Scientists Needed to Respond to SBE Threats
June 24, 2011
By Paula Skedsvold
FABBS recently reported on the attacks directed at the National Science Foundation’s Social, Behavioral, and Economic Sciences Directorate. Senator Coburn released a report that simplified highly promising research and found its way into media outlets eager to fuel the fire.
The Subcommittee on Research and Education of the House Committee on Science, Space, and Technology followed suit and held a hearing to assess the value of SBE sciences to the American taxpayer.
Similar messages about the relative value of SBE sciences to other “hard” sciences were made clear when the House Appropriations Committee marked up the agriculture bill and adopted an amendment by Rep. Denny Rehberg that barred funding for FDA rulemaking activities or guidance unless the Agriculture Secretary based decisions on “hard science” rather than “cost and consumer behavior.”

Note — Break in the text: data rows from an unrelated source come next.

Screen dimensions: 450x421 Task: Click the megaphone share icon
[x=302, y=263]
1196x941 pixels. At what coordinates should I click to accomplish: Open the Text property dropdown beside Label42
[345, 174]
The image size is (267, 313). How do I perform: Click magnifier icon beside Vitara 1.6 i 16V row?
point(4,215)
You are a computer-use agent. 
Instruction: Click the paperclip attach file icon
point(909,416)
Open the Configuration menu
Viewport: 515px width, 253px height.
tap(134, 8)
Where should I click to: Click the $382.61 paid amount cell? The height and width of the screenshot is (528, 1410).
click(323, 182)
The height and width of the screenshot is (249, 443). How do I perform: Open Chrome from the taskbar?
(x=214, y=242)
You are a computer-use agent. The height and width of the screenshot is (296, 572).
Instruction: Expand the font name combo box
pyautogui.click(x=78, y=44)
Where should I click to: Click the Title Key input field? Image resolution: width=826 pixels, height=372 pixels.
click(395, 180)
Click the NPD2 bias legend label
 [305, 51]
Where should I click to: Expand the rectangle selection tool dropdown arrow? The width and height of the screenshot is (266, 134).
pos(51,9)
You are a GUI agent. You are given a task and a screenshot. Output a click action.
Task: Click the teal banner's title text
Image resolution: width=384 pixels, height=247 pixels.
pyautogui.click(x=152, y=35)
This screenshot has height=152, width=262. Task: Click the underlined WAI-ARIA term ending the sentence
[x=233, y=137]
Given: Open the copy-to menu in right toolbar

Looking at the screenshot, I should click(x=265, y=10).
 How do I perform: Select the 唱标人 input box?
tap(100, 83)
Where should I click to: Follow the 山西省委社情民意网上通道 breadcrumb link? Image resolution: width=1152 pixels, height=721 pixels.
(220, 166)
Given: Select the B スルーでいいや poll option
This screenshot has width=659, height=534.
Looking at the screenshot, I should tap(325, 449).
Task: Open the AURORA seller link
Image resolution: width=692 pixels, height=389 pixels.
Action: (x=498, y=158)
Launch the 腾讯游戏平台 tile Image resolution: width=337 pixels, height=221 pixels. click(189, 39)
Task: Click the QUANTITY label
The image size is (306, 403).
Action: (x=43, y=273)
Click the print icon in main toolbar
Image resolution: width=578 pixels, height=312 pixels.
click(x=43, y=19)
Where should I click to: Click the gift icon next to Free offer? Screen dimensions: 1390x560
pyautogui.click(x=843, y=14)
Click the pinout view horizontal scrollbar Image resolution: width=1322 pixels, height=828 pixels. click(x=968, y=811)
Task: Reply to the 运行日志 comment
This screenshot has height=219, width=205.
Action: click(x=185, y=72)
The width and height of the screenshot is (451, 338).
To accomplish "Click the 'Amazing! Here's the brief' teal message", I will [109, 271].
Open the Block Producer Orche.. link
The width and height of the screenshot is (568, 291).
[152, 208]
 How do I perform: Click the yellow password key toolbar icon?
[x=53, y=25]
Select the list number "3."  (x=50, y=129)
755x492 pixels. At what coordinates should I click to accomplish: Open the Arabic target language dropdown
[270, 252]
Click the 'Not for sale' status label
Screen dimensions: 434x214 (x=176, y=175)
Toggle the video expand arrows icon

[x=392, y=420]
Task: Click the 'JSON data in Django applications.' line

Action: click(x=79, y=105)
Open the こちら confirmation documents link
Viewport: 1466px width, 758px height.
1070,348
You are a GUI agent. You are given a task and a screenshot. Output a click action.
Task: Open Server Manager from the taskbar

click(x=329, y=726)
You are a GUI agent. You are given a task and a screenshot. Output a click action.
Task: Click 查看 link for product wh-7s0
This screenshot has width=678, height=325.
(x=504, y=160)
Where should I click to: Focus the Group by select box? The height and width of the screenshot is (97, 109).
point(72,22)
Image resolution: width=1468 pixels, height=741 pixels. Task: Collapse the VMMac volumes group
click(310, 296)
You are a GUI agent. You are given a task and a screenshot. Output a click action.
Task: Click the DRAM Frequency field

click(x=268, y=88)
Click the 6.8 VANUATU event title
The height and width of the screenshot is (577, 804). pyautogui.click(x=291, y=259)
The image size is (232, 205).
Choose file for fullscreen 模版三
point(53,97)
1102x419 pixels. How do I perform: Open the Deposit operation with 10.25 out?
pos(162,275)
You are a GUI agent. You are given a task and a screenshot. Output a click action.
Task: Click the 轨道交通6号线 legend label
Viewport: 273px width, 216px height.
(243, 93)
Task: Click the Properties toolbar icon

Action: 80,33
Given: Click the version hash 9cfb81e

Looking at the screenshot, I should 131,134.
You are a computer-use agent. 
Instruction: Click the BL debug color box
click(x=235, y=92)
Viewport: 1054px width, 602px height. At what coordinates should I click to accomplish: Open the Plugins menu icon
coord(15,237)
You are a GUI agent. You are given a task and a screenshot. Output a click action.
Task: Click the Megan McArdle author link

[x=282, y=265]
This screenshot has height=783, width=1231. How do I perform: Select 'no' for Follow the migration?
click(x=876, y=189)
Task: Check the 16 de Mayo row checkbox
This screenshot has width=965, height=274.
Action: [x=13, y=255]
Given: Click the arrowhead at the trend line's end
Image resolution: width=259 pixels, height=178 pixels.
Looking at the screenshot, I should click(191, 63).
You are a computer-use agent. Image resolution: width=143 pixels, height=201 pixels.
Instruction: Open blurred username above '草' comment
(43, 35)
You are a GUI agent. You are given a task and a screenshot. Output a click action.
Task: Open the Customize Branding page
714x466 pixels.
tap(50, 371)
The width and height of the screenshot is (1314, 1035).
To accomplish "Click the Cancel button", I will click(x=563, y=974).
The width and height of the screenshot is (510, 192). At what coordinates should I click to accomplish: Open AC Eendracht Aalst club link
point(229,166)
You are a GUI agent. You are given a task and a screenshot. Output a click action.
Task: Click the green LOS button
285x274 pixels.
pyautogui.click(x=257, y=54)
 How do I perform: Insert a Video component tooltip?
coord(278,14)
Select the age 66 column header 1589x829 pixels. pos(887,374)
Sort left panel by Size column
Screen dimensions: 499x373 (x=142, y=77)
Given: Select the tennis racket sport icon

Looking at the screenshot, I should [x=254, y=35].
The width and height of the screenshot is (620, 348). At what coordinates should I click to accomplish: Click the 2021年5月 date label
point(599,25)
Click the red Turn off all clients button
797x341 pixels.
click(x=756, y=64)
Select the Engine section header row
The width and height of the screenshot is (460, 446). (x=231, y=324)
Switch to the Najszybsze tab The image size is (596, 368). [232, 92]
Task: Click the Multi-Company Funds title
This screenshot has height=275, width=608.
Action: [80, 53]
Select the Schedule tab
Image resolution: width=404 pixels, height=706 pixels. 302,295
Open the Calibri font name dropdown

Since the assaults began on NSF generally, and SBE in particular, the scientific community has united in opposition to attacks on NSF, individual grants, and an entire area of science. Representatives of the SBE community have been especially active.
The most likely scenario is an amendment to the appropriations bill that includes NSF, either in full committee or when the bill reaches the House floor. As a result, representatives of the SBE scientific societies have met with appropriations subcommittee staffers on both sides of the aisle to express our concerns. We will continue to meet with Hill staff to find champions to make the case for NSF and SBE during this process.
Various groups such as the American Association for Universities are pulling together information on the grants that were highlighted in the Coburn report so that the real story of this research can be told. In addition, the American Psychological Association has joined forces with the Consortium of Social Science Associations (COSSA) to respond to the attacks broadly and to the House Research and Education Subcommittee’s hearing that suggested the SBE sciences were less valuable to the country. COSSA itself has been highly active in trying to counter the attacks.
FABBS too has been engaged in numerous activities including meetings with Hill staff to shore up support, providing feedback regarding Hill testimony, encouraging a joint response from the larger scientific community, interacting with individual scientists about blogs and op-eds, and speaking to lobbyists in key positions about other activities.
Despite all of these activities, there is a real chance that votes to defund individual grants and/or substantially reduce funding for NSF’s SBE Directorate could pass in the House. Scientists will need to get involved to turn the tide.
The Commerce, Justice, Science appropriations bill is currently scheduled to be before the subcommittee on July 7th, the full appropriations committee on July 13th, and the full House during the week of August 1st.
We encourage individual scientists to sign up for FABBS Action Alerts so that when urgent action is necessary you will be notified and can send a message to your Member of Congress. We will keep you abreast of any amendments to defund individual grants or single out SBE for reduced funding. Sign up and encourage your colleagues to do the same!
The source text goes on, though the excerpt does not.